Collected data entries
_ _ _ _ _ _ _

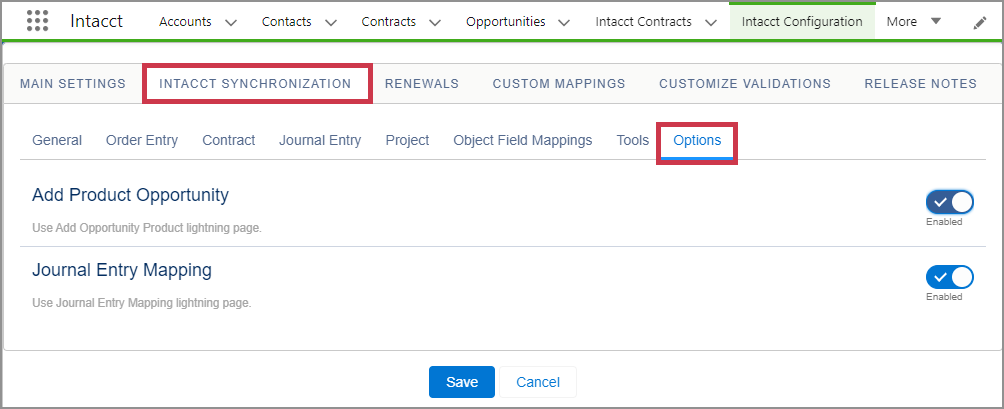The height and width of the screenshot is (409, 1004).
Task: Expand the Intacct Contracts dropdown chevron
Action: [710, 22]
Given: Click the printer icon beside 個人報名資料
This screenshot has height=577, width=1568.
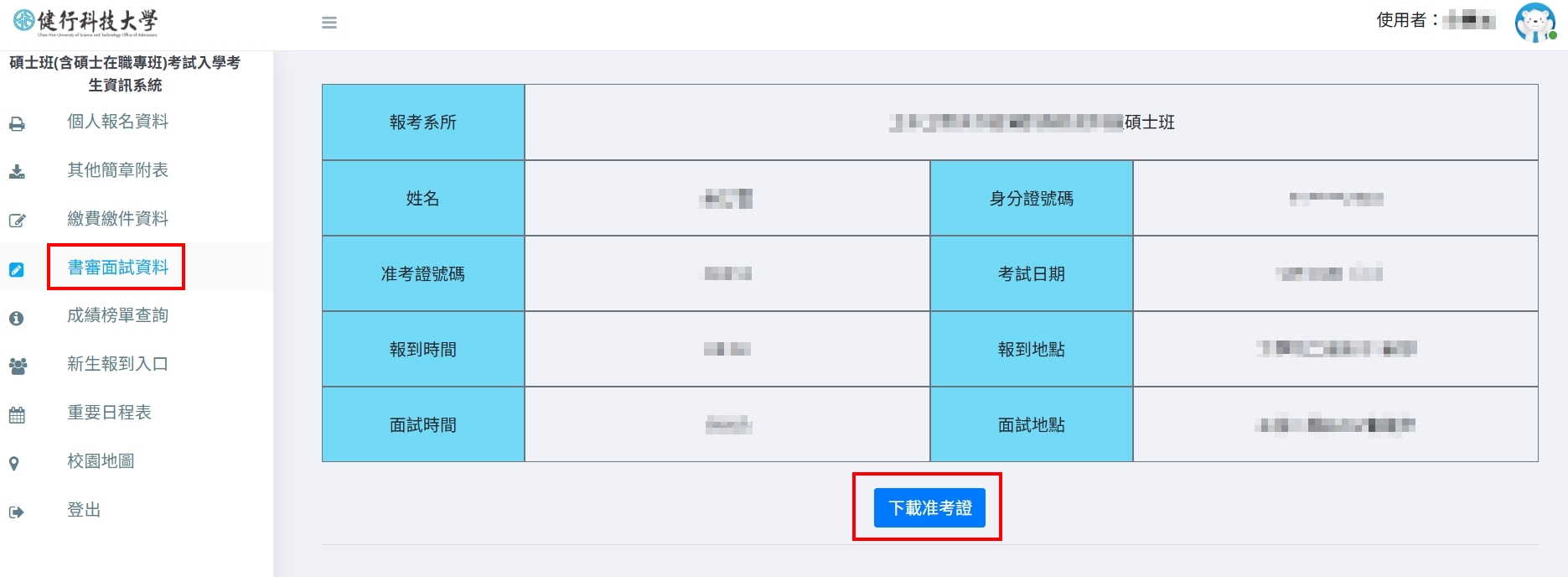Looking at the screenshot, I should point(17,124).
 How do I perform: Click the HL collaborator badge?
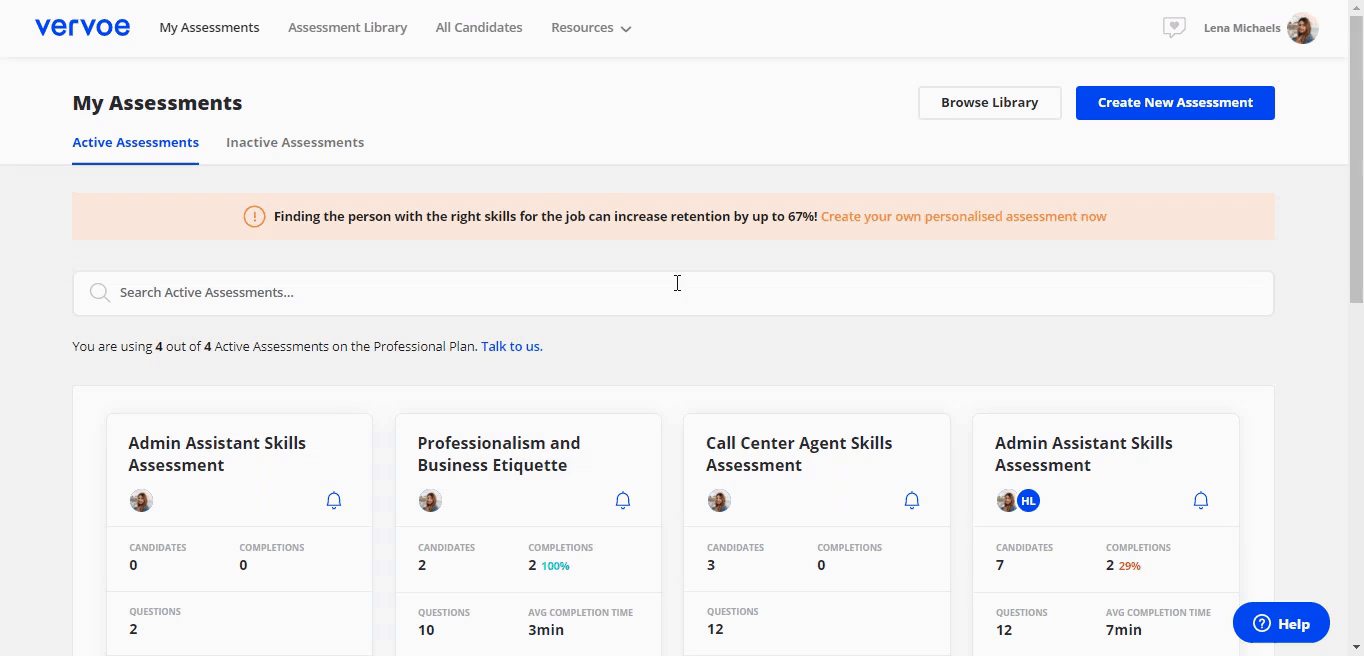point(1029,501)
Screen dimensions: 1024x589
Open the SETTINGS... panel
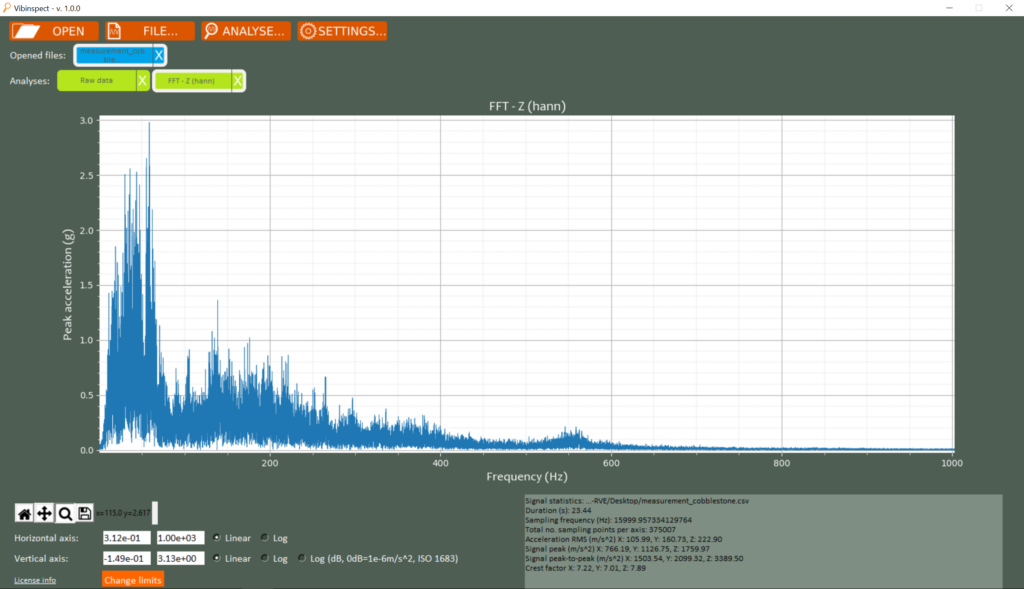click(342, 30)
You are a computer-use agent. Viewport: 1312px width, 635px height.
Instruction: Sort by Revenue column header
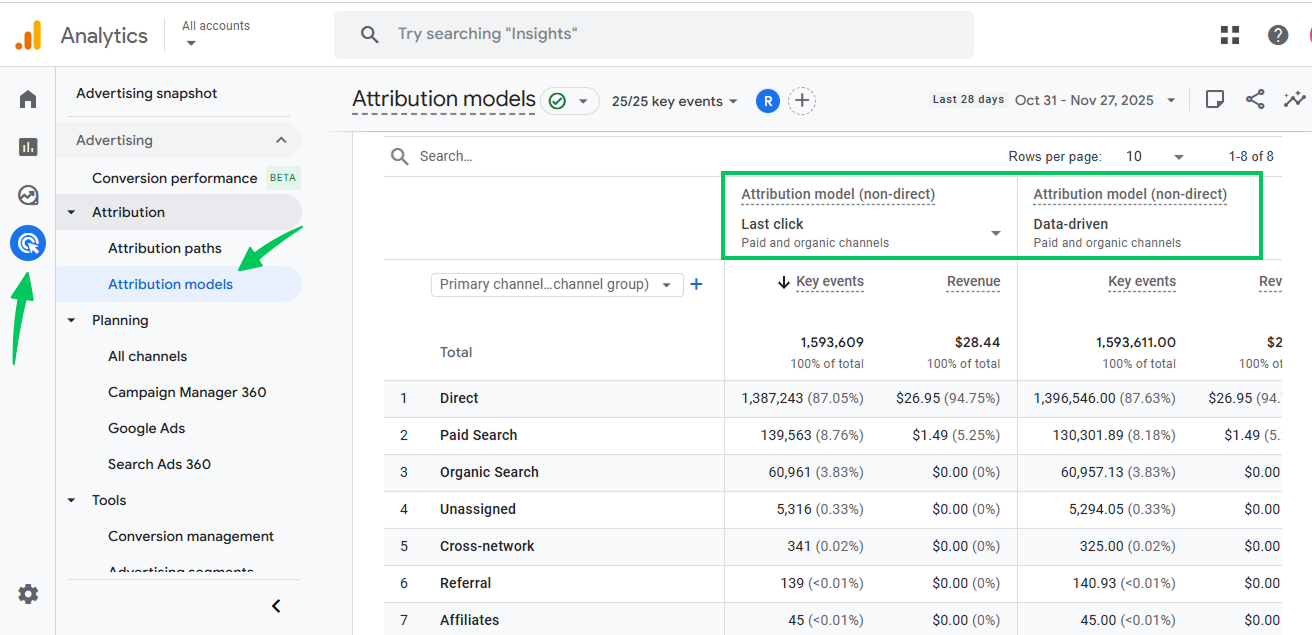[x=973, y=282]
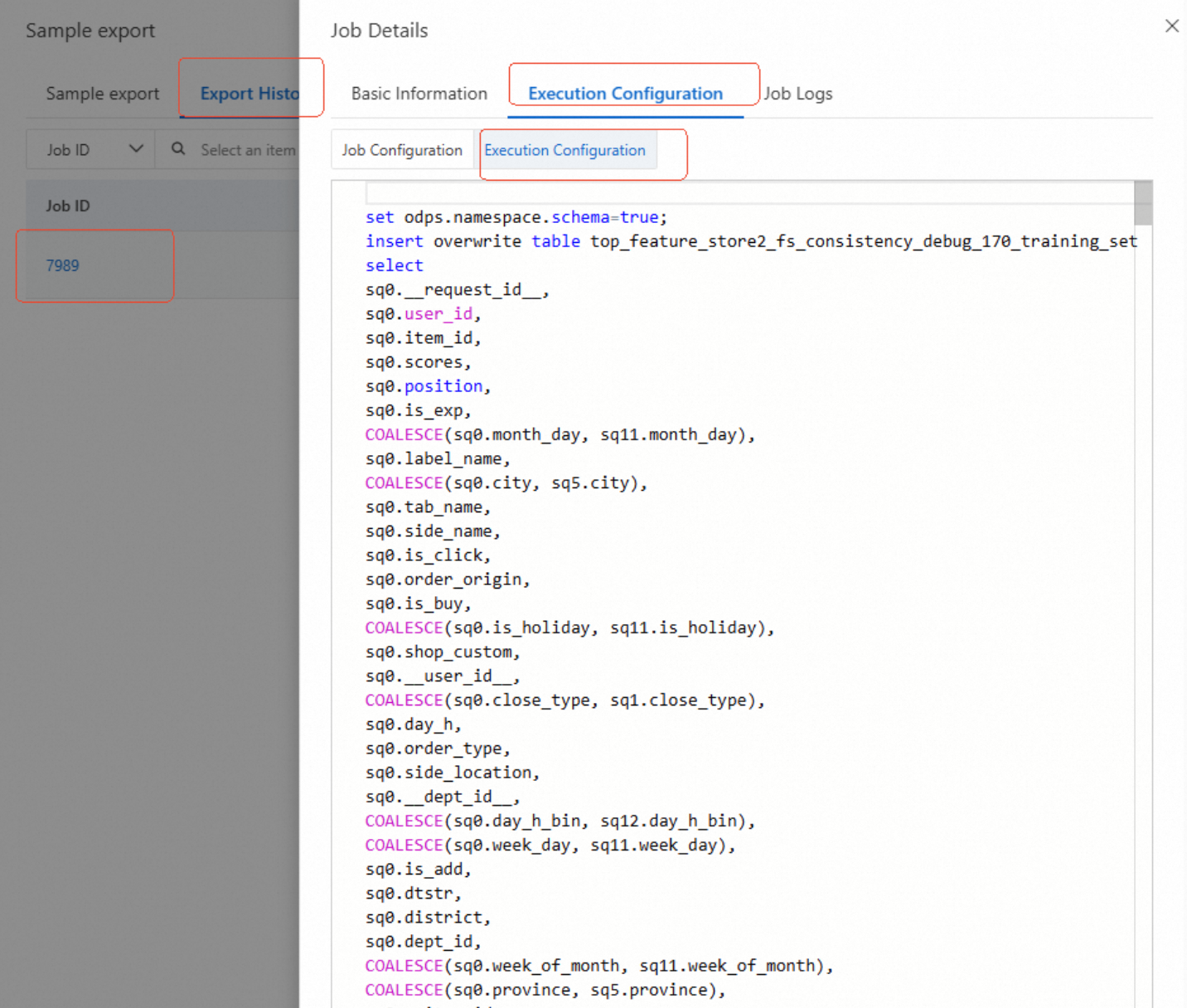
Task: Open the Job Logs tab
Action: coord(797,94)
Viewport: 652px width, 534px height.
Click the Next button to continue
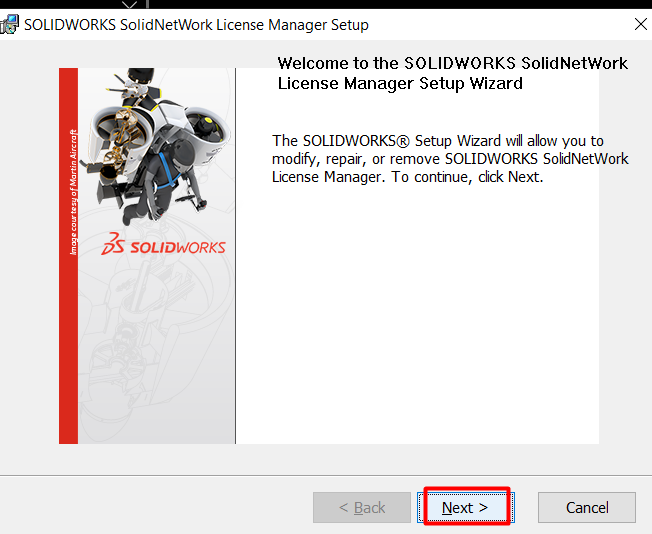[466, 507]
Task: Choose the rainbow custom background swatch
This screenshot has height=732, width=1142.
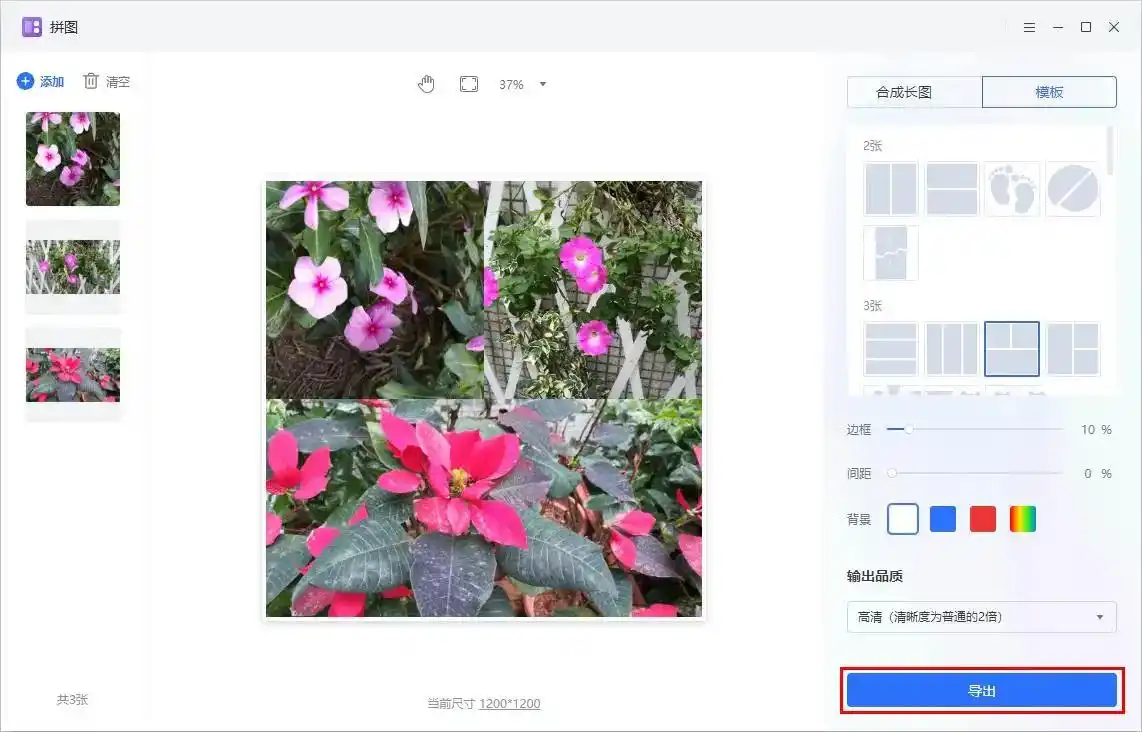Action: click(1023, 519)
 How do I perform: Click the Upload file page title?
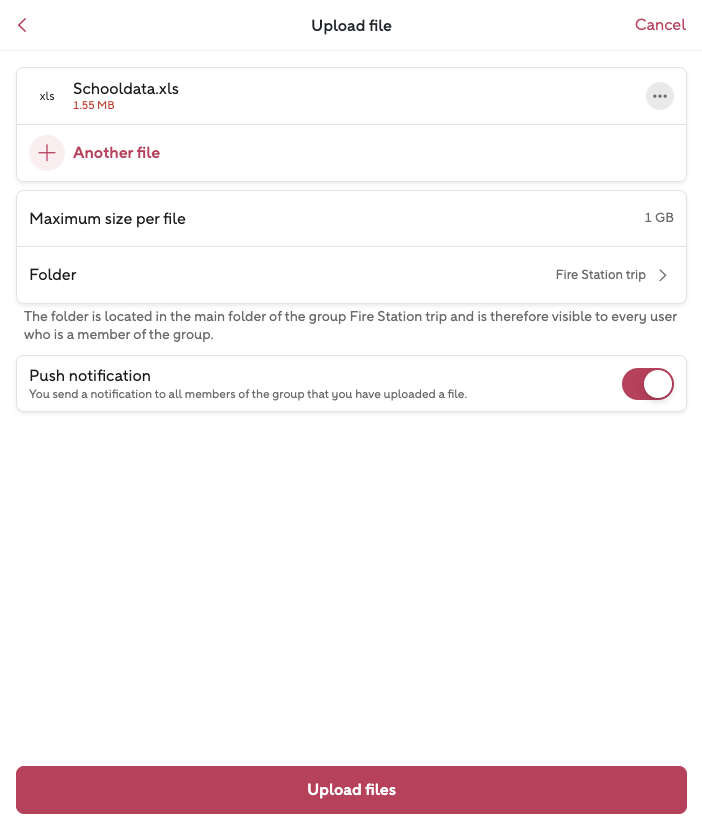point(351,25)
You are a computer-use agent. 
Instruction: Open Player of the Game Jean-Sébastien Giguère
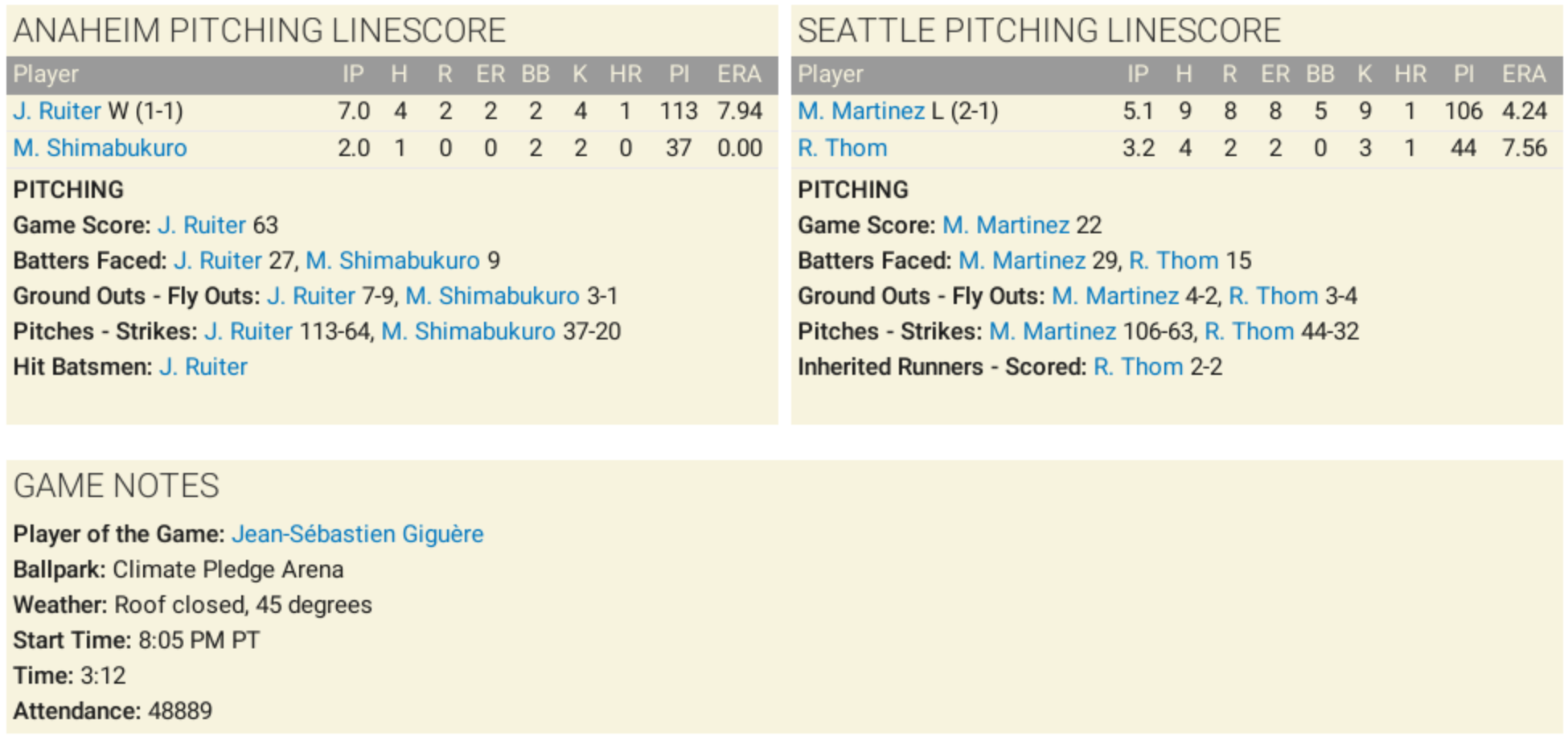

_ _ _ _ _ _ _

## What the task requires:
The expected answer is every line above in which the word "agent" appears.

## Task response:
You are a computer-use agent. Viewport: 1312px width, 635px height.
You are a computer-use agent. 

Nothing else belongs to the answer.